■ Records shown:
* * * *
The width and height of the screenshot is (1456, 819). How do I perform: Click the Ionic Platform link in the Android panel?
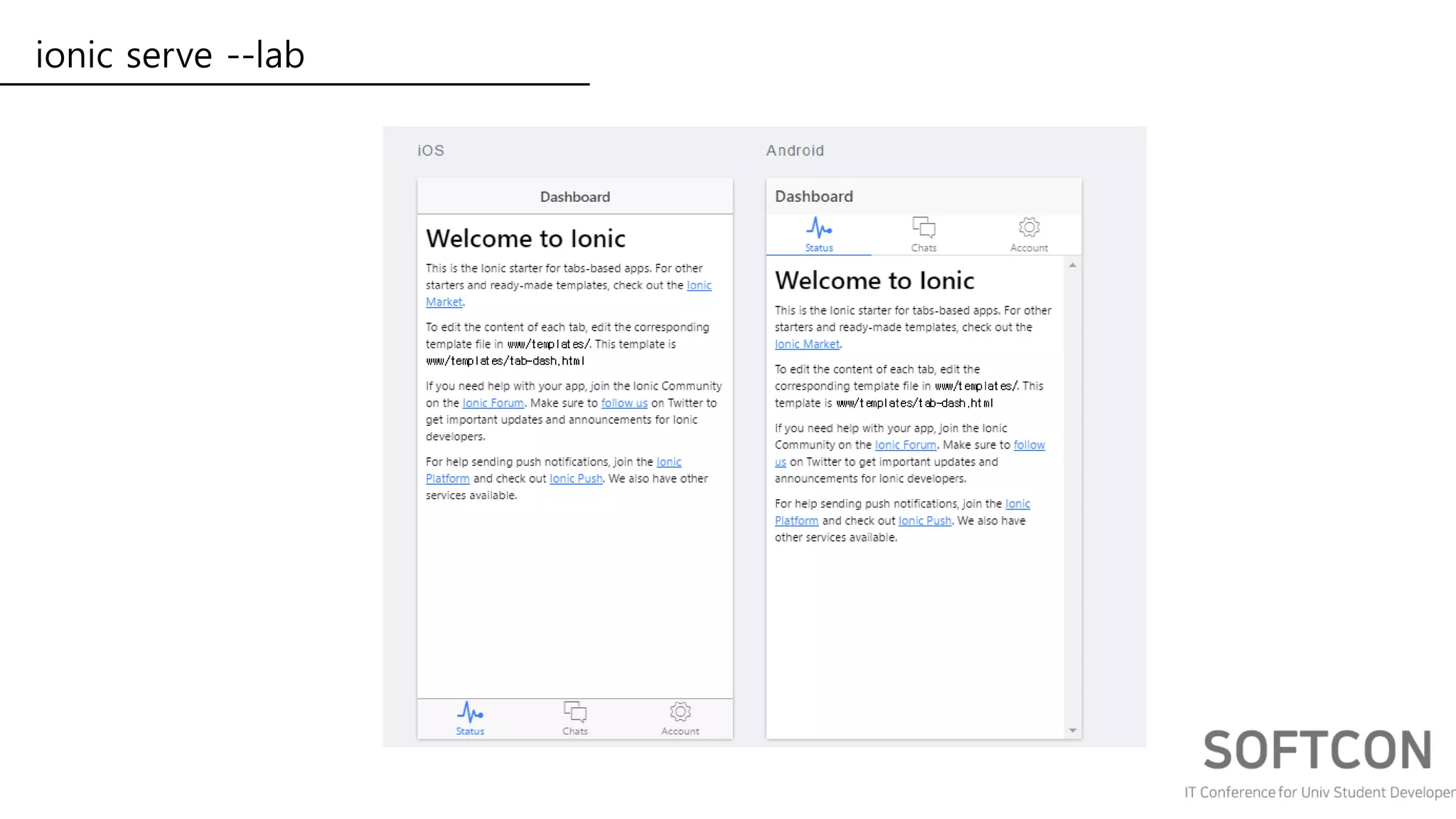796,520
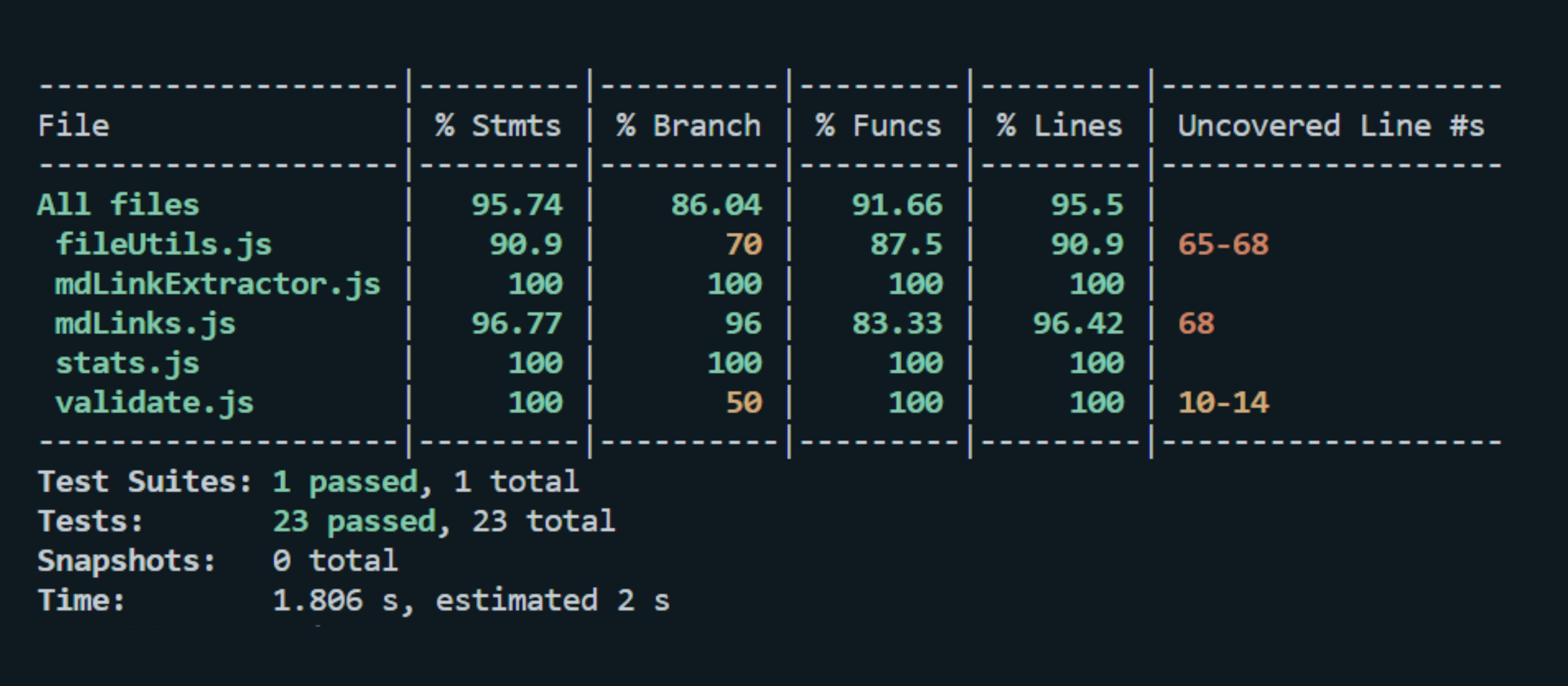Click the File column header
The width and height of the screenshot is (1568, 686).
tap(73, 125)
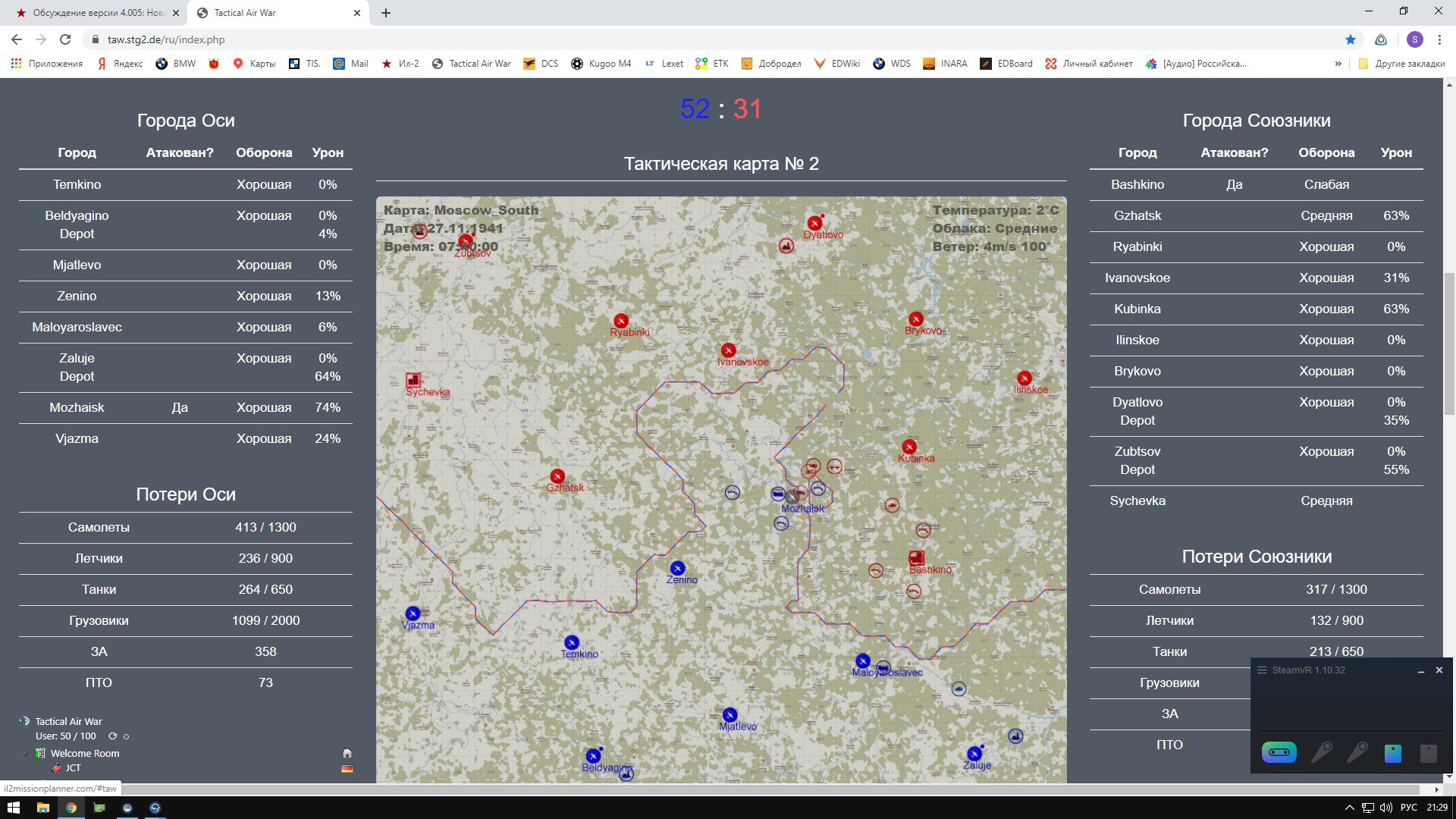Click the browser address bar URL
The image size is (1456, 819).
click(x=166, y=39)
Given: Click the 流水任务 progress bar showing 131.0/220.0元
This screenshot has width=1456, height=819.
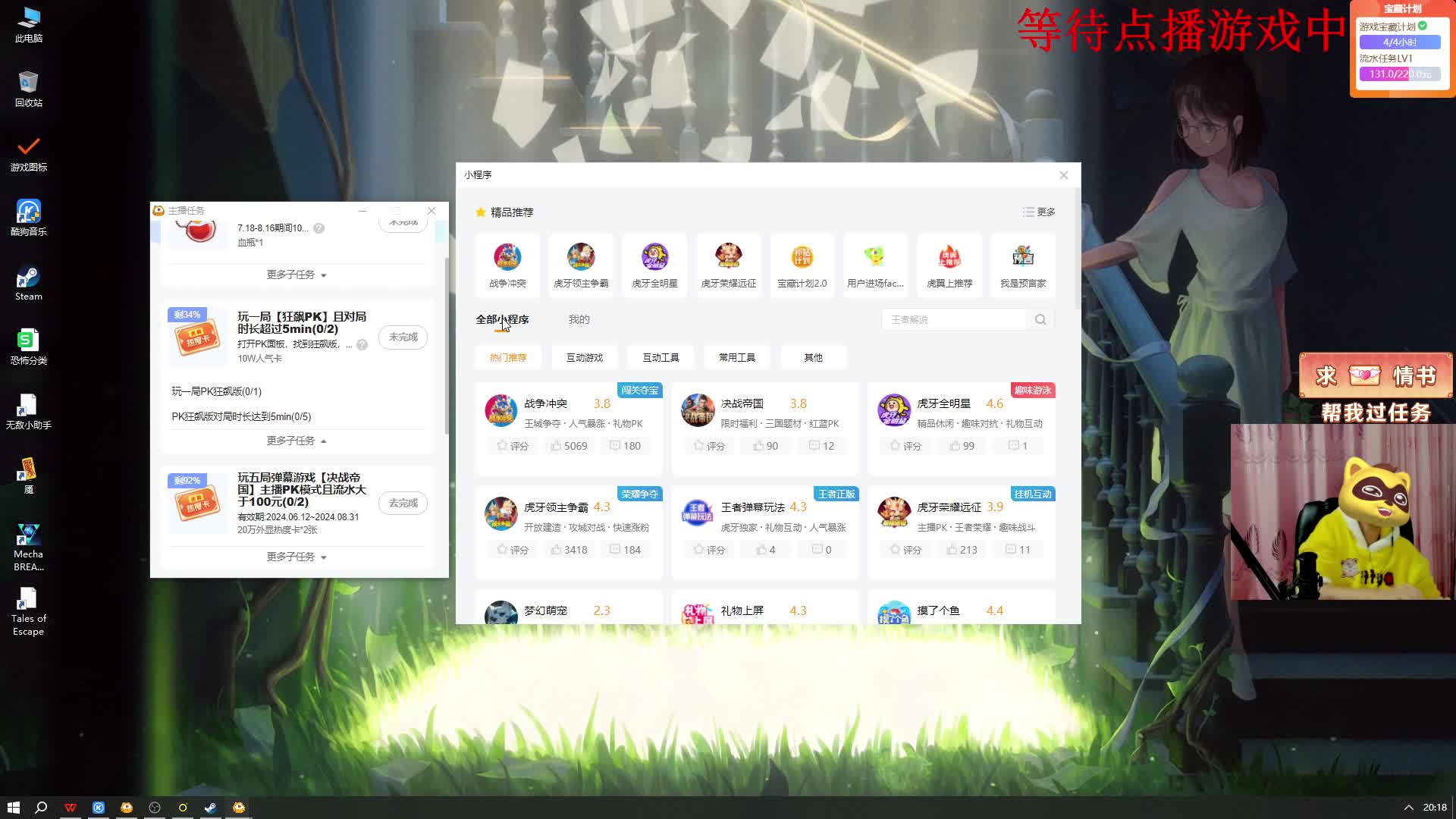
* * * *
■ Task goal: The expected answer is the data retyped exactly, without pictures.

■ Response box:
The width and height of the screenshot is (1456, 819). How do I perform: Click the Ionic Platform link in the Android panel?
796,520
Click the File column header
The width and height of the screenshot is (1568, 686).
tap(73, 125)
Click the browser address bar URL
The image size is (1456, 819).
click(x=166, y=39)
Given: Click the 流水任务 progress bar showing 131.0/220.0元
This screenshot has width=1456, height=819.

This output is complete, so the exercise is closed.